Another think tank favoring individual liberty and free markets is coming into being—this time in Vienna. The Reason Foundation is helping it to get started. The Carl Menger Institute begins operating early this year, with Prof. Albert Zlabinger as its executive director. Like similar think tanks in the United States, Canada, England, and a number of other countries, CMI will conduct public-policy research, publish books and monographs (including translations into German of a number of English-language books), and hold seminars and conferences, all with a view to reviving the ideas of classical liberalism in Austria. Americans interested in making tax-deductible contributions to assist with this effort should make their checks payable to the Reason Foundation and designate their use as the Carl Menger Institute Fund.

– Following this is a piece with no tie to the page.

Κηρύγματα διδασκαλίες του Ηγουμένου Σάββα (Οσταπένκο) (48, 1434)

The Reason Foundation's daily radio program, "Perspective on the Economy," continues to grow. Last spring, when we sought your help in funding this new effort, the program, a daily one-minute commentary on current issues from a free-market stance, was carried on 155 radio stations. As of the first of this year, that 155 had grown to 187. Included in that total were 44 of the country's top 100 radio markets. So each weekday millions of listeners are hearing economically literate commentary by REASON contributors. My thanks to all of you who helped us with this project. And if any of you would like a "Perspective" brochure with which to approach your local radio station about carrying the program, please let me know.
Does your library carry REASON? If your nearest public library branch, your college library, or the nearest high school library carried REASON, think how many people would be exposed to the ideas of "free minds and free markets." You may wish to ask the librarian to order REASON—they frequently need only a few requests in order to do so. Or you could offer to buy the library a gift subscription. That's a tax-deductible item for you, since it's a gift to the library. Moreover, you can add REASON to your library at bargain rates. One or two library gift subscriptions are just $12 each. If you give three or more, our special rate is just $10 each. Send your order to Library Gifts, REASON, Box 40105, Santa Barbara, CA 93140. Your canceled check will serve as your receipt for purposes of documenting a tax-deductible contribution.
Correction: Tim Condon's Taxes column in the December 1984 issue contained an error relating to the estate tax exemption, parenthetically noting that the exemption was frozen at $275,000 by the Tax Reform Act of 1984. This is incorrect, and the scheduled increases to $325,000 in 1984 and $400,000 in 1985 have occurred. Our erstwhile tax expert happily notes that such a freeze was indeed not passed. "If I've got to be caught in a misstatement," he said, "at least it's one where the facts are good news for everyone outside the Gang of 535. My apologies to anyone who was misled by my mistake."